Apesar das críticas à estratégia adotada pela empresa, Bruno acredita que o avanço das tecnologias de realidade estendida deve aproximar o público das experiências imersivas nos próximos anos. Segundo ele, o comportamento do consumidor já mostra uma adaptação gradual a esse tipo de tecnologia.
“Claro que as pessoas vão gostar do metaverso. Elas já estão utilizando os dispositivos de realidade expandida. Elas já estão familiarizadas com esses dispositivos. Então, elas vão adorar essas experiências”, disse.
Durante a apresentação, o executivo também destacou a mudança de foco da Meta no desenvolvimento de dispositivos mais leves e integrados ao cotidiano. Segundo ele, a companhia deixou de concentrar esforços apenas em headsets robustos e agora aposta em óculos de realidade estendida.
“A Meta, na verdade, o Facebook na época comprou a Oculus por 2 bilhões de dólares. E onde eles estão ‘shiftando’ agora? Nos óculos de realidade estendida. Vejam que eu não estou falando de headsets, eu estou falando de óculos”, afirmou.
Bruno citou ainda o projeto Orion, protótipo de óculos inteligentes apresentado pela Meta, como um exemplo do futuro da computação espacial. Para ele, a tendência aponta para dispositivos vestíveis capazes de substituir gradualmente as telas tradicionais.
“Então o objetivo da Meta é transformar isso em dispositivos vestíveis. E eles estão conseguindo com esse método. E agora com o Orion, eles estão mais perto do que nunca, porque você vai conseguir ancorar aquela TV no celular. Então nós estamos nos aproximando do fim das telas. É para esse lado que nós estamos caminhando”, declarou.
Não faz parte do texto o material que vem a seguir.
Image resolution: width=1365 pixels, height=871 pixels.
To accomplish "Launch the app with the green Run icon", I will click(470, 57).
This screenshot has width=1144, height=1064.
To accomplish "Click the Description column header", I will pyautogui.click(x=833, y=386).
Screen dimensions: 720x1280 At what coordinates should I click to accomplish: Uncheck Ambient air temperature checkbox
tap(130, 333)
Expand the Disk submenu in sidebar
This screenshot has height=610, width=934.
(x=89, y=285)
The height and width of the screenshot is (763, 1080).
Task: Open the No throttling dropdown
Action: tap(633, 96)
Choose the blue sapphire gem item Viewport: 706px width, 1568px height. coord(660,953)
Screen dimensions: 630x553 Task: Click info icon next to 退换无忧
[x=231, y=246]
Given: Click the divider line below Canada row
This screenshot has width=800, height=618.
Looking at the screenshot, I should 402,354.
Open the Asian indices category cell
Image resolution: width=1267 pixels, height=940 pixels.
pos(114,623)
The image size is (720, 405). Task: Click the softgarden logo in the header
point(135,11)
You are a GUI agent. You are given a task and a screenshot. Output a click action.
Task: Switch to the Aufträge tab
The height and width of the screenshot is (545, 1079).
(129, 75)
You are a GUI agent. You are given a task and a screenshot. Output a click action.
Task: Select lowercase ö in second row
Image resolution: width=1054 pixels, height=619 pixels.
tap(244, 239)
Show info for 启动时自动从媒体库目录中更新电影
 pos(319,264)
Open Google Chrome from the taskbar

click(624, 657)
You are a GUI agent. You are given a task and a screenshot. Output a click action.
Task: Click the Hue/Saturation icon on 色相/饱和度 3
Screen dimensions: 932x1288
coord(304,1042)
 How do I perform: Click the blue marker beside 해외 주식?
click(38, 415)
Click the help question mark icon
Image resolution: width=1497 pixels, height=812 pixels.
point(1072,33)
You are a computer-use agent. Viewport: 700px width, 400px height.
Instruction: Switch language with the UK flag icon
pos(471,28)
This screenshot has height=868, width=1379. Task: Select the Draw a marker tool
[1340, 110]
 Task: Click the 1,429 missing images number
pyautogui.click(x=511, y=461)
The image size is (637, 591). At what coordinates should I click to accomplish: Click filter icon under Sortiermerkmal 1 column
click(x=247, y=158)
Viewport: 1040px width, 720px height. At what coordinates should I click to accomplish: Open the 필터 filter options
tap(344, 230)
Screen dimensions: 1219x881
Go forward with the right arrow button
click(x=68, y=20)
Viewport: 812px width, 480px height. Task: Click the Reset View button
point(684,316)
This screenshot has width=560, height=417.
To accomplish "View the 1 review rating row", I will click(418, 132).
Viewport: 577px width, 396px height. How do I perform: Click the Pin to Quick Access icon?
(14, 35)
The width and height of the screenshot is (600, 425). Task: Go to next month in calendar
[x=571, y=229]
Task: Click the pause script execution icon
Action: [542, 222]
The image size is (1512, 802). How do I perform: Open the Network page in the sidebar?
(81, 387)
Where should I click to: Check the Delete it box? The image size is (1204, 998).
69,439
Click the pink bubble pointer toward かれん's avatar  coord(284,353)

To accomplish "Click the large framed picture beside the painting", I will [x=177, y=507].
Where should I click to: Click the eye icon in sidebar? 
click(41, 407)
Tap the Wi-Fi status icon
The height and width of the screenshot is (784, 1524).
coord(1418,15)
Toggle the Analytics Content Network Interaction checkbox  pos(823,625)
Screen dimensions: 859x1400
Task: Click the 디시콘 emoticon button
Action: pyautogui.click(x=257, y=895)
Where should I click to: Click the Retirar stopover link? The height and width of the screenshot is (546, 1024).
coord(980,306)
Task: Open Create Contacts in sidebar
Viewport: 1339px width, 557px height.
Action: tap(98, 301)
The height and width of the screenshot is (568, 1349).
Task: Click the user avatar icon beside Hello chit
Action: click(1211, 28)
Bruno reforçou a expectativa de que os avanços em realidade estendida devem transformar a forma como o público consome conteúdo digital ao longo da próxima década.
“Então a gente tem a Meta voltando a atenção novamente para o desenvolvimento de headsets de realidade estendida e também óculos de realidade estendida e muito provavelmente nós teremos então um lançamento do Orion ainda antes de 2030. E isso sim vai revolucionar a forma como a gente consome conteúdo”, concluiu.